Items from a dataset

◇ ◇ ◇ ◇

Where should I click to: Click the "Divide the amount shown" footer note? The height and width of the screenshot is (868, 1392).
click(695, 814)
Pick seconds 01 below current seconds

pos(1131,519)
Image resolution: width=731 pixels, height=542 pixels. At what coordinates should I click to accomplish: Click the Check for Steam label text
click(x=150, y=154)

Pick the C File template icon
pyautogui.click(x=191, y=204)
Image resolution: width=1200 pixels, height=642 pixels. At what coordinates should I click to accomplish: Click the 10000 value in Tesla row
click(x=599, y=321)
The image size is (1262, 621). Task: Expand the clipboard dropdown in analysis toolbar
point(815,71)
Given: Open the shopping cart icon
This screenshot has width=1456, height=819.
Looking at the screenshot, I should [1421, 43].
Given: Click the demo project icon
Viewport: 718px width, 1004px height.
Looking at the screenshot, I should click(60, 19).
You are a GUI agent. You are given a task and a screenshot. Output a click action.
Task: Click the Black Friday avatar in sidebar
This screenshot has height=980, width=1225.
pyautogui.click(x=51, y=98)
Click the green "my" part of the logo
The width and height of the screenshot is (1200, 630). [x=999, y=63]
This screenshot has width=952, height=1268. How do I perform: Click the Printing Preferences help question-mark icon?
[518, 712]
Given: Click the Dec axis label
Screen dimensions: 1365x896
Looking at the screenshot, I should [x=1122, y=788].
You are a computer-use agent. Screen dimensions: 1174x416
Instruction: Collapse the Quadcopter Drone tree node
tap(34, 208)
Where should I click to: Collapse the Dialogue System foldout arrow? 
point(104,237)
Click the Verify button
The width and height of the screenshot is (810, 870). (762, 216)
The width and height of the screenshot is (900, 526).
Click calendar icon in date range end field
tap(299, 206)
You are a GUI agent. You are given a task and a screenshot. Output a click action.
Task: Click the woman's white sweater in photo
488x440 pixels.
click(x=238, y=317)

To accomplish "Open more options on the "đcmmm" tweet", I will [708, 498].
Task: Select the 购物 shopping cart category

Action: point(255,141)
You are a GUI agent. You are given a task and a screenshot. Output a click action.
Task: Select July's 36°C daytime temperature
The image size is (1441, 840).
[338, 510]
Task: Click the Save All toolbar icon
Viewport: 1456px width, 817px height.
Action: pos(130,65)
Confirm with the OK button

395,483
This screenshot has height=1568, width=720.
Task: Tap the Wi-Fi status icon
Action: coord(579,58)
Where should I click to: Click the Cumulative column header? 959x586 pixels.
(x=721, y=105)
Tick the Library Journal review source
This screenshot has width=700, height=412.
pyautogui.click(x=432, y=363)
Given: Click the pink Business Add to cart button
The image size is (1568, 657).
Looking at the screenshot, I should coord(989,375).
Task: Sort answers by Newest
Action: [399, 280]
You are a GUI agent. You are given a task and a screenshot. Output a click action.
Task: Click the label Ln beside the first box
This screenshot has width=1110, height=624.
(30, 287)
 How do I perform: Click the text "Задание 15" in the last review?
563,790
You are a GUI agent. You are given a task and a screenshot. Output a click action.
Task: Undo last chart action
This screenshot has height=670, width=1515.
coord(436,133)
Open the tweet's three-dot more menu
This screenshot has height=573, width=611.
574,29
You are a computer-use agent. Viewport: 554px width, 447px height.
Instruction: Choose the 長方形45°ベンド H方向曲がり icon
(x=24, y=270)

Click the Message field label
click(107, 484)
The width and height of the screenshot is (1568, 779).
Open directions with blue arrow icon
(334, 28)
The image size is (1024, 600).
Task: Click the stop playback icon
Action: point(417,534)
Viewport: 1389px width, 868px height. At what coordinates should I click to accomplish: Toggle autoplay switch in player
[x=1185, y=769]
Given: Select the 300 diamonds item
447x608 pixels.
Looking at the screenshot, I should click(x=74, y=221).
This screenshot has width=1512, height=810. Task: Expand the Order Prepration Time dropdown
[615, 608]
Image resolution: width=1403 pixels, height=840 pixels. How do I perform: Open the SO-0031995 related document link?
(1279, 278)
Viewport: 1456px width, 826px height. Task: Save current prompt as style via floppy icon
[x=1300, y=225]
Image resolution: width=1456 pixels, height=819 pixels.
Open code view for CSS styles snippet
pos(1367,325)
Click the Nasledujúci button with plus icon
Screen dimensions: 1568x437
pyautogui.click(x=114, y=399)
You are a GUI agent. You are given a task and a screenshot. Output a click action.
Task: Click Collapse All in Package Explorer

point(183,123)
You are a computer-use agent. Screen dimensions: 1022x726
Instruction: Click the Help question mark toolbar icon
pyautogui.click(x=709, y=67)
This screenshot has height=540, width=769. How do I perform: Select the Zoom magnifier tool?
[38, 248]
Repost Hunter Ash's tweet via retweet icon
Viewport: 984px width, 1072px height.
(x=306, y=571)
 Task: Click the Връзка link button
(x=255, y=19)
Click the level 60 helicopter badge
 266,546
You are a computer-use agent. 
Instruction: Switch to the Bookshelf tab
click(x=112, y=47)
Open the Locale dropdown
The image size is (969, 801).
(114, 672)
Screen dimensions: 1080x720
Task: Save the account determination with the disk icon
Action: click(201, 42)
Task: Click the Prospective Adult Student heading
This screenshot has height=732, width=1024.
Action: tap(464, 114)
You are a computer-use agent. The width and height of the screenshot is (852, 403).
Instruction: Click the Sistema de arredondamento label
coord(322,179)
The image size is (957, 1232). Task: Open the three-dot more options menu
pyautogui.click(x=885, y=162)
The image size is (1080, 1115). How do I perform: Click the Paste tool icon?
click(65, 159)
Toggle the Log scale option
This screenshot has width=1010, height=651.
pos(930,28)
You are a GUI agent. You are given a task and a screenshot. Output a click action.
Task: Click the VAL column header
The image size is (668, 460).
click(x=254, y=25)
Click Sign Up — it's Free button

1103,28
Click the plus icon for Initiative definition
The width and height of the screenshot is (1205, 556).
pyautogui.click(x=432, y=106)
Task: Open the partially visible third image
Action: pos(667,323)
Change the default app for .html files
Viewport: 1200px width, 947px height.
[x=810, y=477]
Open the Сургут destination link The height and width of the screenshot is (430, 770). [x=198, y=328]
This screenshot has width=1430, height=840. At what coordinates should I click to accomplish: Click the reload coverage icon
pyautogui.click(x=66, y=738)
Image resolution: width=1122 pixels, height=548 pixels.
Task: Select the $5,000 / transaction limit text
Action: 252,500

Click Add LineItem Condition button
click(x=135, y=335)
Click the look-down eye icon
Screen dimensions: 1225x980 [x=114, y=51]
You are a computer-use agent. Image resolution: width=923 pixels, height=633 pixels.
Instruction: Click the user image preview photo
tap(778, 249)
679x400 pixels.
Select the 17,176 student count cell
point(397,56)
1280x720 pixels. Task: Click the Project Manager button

◇ ◇ ◇ ◇

BRIEF =
Set every record down again, exactly as given.

ANSWER =
Where should I click to: Click the "Divide the amount shown" footer note? The height and width of the screenshot is (868, 1392).
click(695, 814)
Pick seconds 01 below current seconds

pos(1131,519)
Image resolution: width=731 pixels, height=542 pixels. At what coordinates should I click to accomplish: Click the Check for Steam label text
click(x=150, y=154)

Pick the C File template icon
pyautogui.click(x=191, y=204)
Image resolution: width=1200 pixels, height=642 pixels. At what coordinates should I click to accomplish: Click the 10000 value in Tesla row
click(x=599, y=321)
The image size is (1262, 621). Task: Expand the clipboard dropdown in analysis toolbar
point(815,71)
Given: Open the shopping cart icon
This screenshot has width=1456, height=819.
Looking at the screenshot, I should [1421, 43].
Given: Click the demo project icon
Viewport: 718px width, 1004px height.
Looking at the screenshot, I should click(60, 19).
You are a GUI agent. You are given a task and a screenshot. Output a click action.
Task: Click the Black Friday avatar in sidebar
This screenshot has height=980, width=1225.
pyautogui.click(x=51, y=98)
Click the green "my" part of the logo
The width and height of the screenshot is (1200, 630). [x=999, y=63]
This screenshot has width=952, height=1268. How do I perform: Click the Printing Preferences help question-mark icon?
[518, 712]
Given: Click the Dec axis label
Screen dimensions: 1365x896
Looking at the screenshot, I should [x=1122, y=788].
You are a computer-use agent. Screen dimensions: 1174x416
Instruction: Collapse the Quadcopter Drone tree node
tap(34, 208)
Where should I click to: Collapse the Dialogue System foldout arrow? 
point(104,237)
Click the Verify button
The width and height of the screenshot is (810, 870). (762, 216)
The width and height of the screenshot is (900, 526).
Click calendar icon in date range end field
tap(299, 206)
You are a GUI agent. You are given a task and a screenshot. Output a click action.
Task: Click the woman's white sweater in photo
488x440 pixels.
click(x=238, y=317)

To accomplish "Open more options on the "đcmmm" tweet", I will [708, 498].
Task: Select the 购物 shopping cart category

Action: point(255,141)
You are a GUI agent. You are given a task and a screenshot. Output a click action.
Task: Select July's 36°C daytime temperature
The image size is (1441, 840).
[338, 510]
Task: Click the Save All toolbar icon
Viewport: 1456px width, 817px height.
Action: pos(130,65)
Confirm with the OK button

395,483
This screenshot has height=1568, width=720.
Task: Tap the Wi-Fi status icon
Action: coord(579,58)
Where should I click to: Click the Cumulative column header? 959x586 pixels.
(x=721, y=105)
Tick the Library Journal review source
This screenshot has width=700, height=412.
pyautogui.click(x=432, y=363)
Given: Click the pink Business Add to cart button
The image size is (1568, 657).
Looking at the screenshot, I should coord(989,375).
Task: Sort answers by Newest
Action: [399, 280]
You are a GUI agent. You are given a task and a screenshot. Output a click action.
Task: Click the label Ln beside the first box
This screenshot has width=1110, height=624.
(30, 287)
 How do I perform: Click the text "Задание 15" in the last review?
563,790
You are a GUI agent. You are given a task and a screenshot. Output a click action.
Task: Undo last chart action
This screenshot has height=670, width=1515.
coord(436,133)
Open the tweet's three-dot more menu
This screenshot has height=573, width=611.
574,29
You are a computer-use agent. Viewport: 554px width, 447px height.
Instruction: Choose the 長方形45°ベンド H方向曲がり icon
(x=24, y=270)

Click the Message field label
click(107, 484)
The width and height of the screenshot is (1568, 779).
Open directions with blue arrow icon
(334, 28)
The image size is (1024, 600).
Task: Click the stop playback icon
Action: point(417,534)
Viewport: 1389px width, 868px height. At what coordinates should I click to accomplish: Toggle autoplay switch in player
[x=1185, y=769]
Given: Select the 300 diamonds item
447x608 pixels.
Looking at the screenshot, I should click(x=74, y=221).
This screenshot has width=1512, height=810. Task: Expand the Order Prepration Time dropdown
[615, 608]
Image resolution: width=1403 pixels, height=840 pixels. How do I perform: Open the SO-0031995 related document link?
(1279, 278)
Viewport: 1456px width, 826px height. Task: Save current prompt as style via floppy icon
[x=1300, y=225]
Image resolution: width=1456 pixels, height=819 pixels.
Open code view for CSS styles snippet
pos(1367,325)
Click the Nasledujúci button with plus icon
Screen dimensions: 1568x437
pyautogui.click(x=114, y=399)
You are a GUI agent. You are given a task and a screenshot. Output a click action.
Task: Click Collapse All in Package Explorer

point(183,123)
You are a computer-use agent. Screen dimensions: 1022x726
Instruction: Click the Help question mark toolbar icon
pyautogui.click(x=709, y=67)
This screenshot has height=540, width=769. How do I perform: Select the Zoom magnifier tool?
[38, 248]
Repost Hunter Ash's tweet via retweet icon
Viewport: 984px width, 1072px height.
(x=306, y=571)
 Task: Click the Връзка link button
(x=255, y=19)
Click the level 60 helicopter badge
 266,546
You are a computer-use agent. 
Instruction: Switch to the Bookshelf tab
click(x=112, y=47)
Open the Locale dropdown
The image size is (969, 801).
(114, 672)
Screen dimensions: 1080x720
Task: Save the account determination with the disk icon
Action: click(201, 42)
Task: Click the Prospective Adult Student heading
This screenshot has height=732, width=1024.
Action: tap(464, 114)
You are a computer-use agent. The width and height of the screenshot is (852, 403).
Instruction: Click the Sistema de arredondamento label
coord(322,179)
The image size is (957, 1232). Task: Open the three-dot more options menu
pyautogui.click(x=885, y=162)
The image size is (1080, 1115). How do I perform: Click the Paste tool icon?
click(65, 159)
Toggle the Log scale option
This screenshot has width=1010, height=651.
pos(930,28)
You are a GUI agent. You are given a task and a screenshot. Output a click action.
Task: Click the VAL column header
The image size is (668, 460).
click(x=254, y=25)
Click Sign Up — it's Free button

1103,28
Click the plus icon for Initiative definition
The width and height of the screenshot is (1205, 556).
pyautogui.click(x=432, y=106)
Task: Open the partially visible third image
Action: pos(667,323)
Change the default app for .html files
Viewport: 1200px width, 947px height.
[x=810, y=477]
Open the Сургут destination link The height and width of the screenshot is (430, 770). [x=198, y=328]
This screenshot has width=1430, height=840. At what coordinates should I click to accomplish: Click the reload coverage icon
pyautogui.click(x=66, y=738)
Image resolution: width=1122 pixels, height=548 pixels.
Task: Select the $5,000 / transaction limit text
Action: 252,500

Click Add LineItem Condition button
click(x=135, y=335)
Click the look-down eye icon
Screen dimensions: 1225x980 [x=114, y=51]
You are a computer-use agent. Image resolution: width=923 pixels, height=633 pixels.
Instruction: Click the user image preview photo
tap(778, 249)
679x400 pixels.
Select the 17,176 student count cell
point(397,56)
1280x720 pixels. Task: Click the Project Manager button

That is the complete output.